-- What you should do --
Restate word for word the lines below from the one that has "Task: Click the battery status tray icon" through the one that has "You are a computer-use", keeping both and dropping all pictures.

-- Task data --
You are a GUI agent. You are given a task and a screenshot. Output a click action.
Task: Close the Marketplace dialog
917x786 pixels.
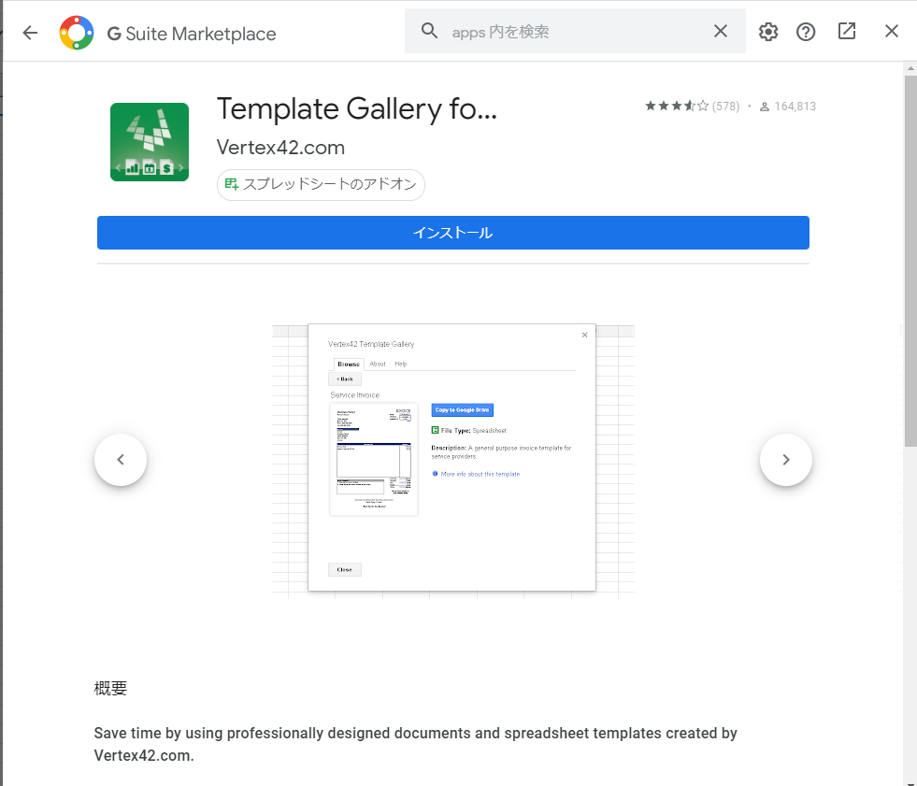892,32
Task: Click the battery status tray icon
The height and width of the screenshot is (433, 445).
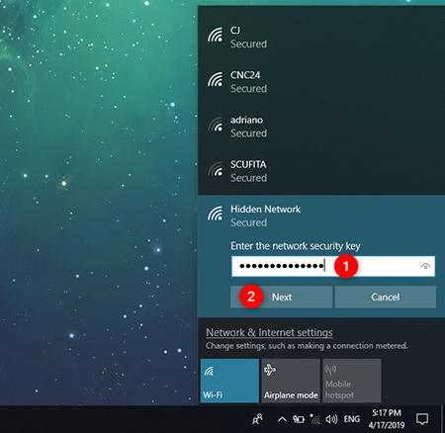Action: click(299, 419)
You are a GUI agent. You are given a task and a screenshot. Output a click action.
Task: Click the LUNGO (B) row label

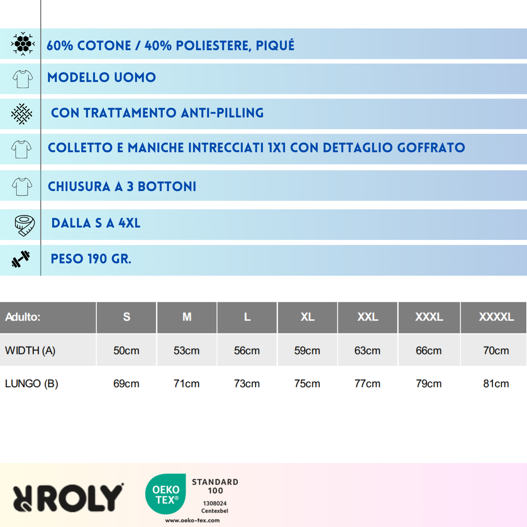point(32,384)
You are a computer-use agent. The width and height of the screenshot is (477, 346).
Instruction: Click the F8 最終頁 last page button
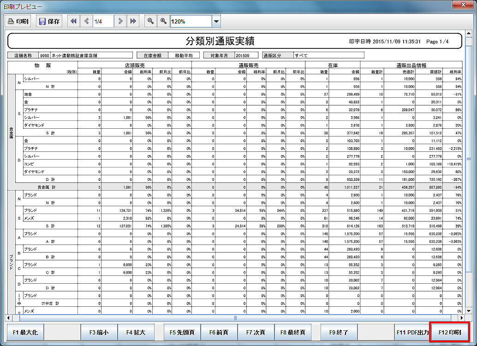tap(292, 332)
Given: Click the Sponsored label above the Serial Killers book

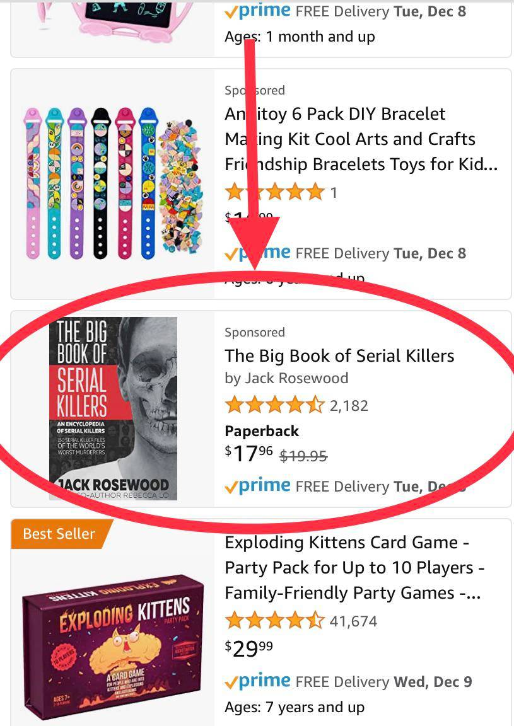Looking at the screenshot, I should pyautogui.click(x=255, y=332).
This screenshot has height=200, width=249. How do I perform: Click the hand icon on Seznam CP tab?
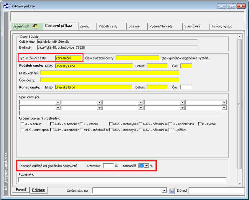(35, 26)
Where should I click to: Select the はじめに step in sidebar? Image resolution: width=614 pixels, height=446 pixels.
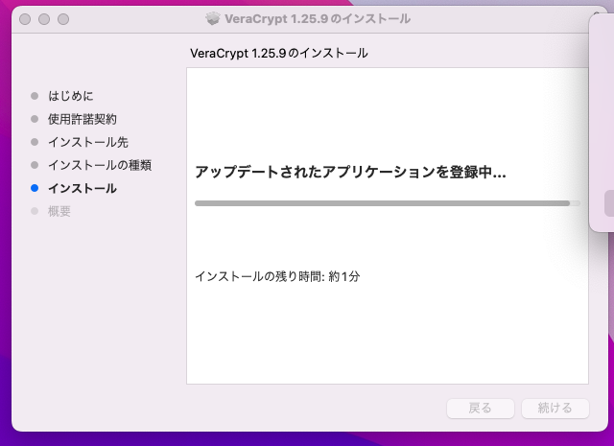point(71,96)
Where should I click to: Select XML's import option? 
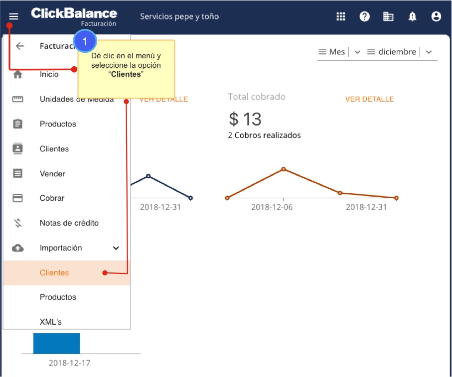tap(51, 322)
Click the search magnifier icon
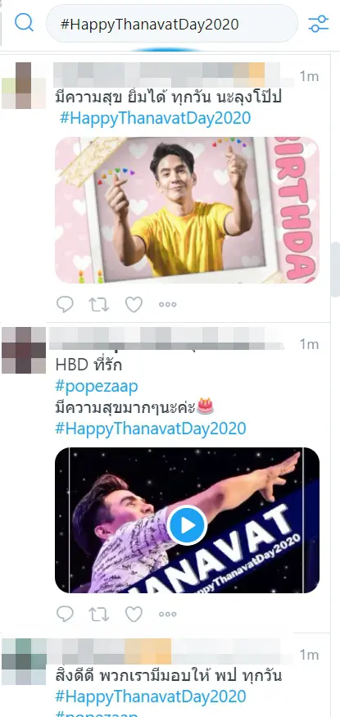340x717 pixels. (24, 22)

-- Solved problem --
Task: Click the battery status tray icon
The height and width of the screenshot is (433, 445).
Action: click(299, 419)
You are a GUI agent. You are given a task and a screenshot. Output a click action.
Task: Click the LUNGO (B) row label

point(32,384)
You are a computer-use agent. The width and height of the screenshot is (477, 346).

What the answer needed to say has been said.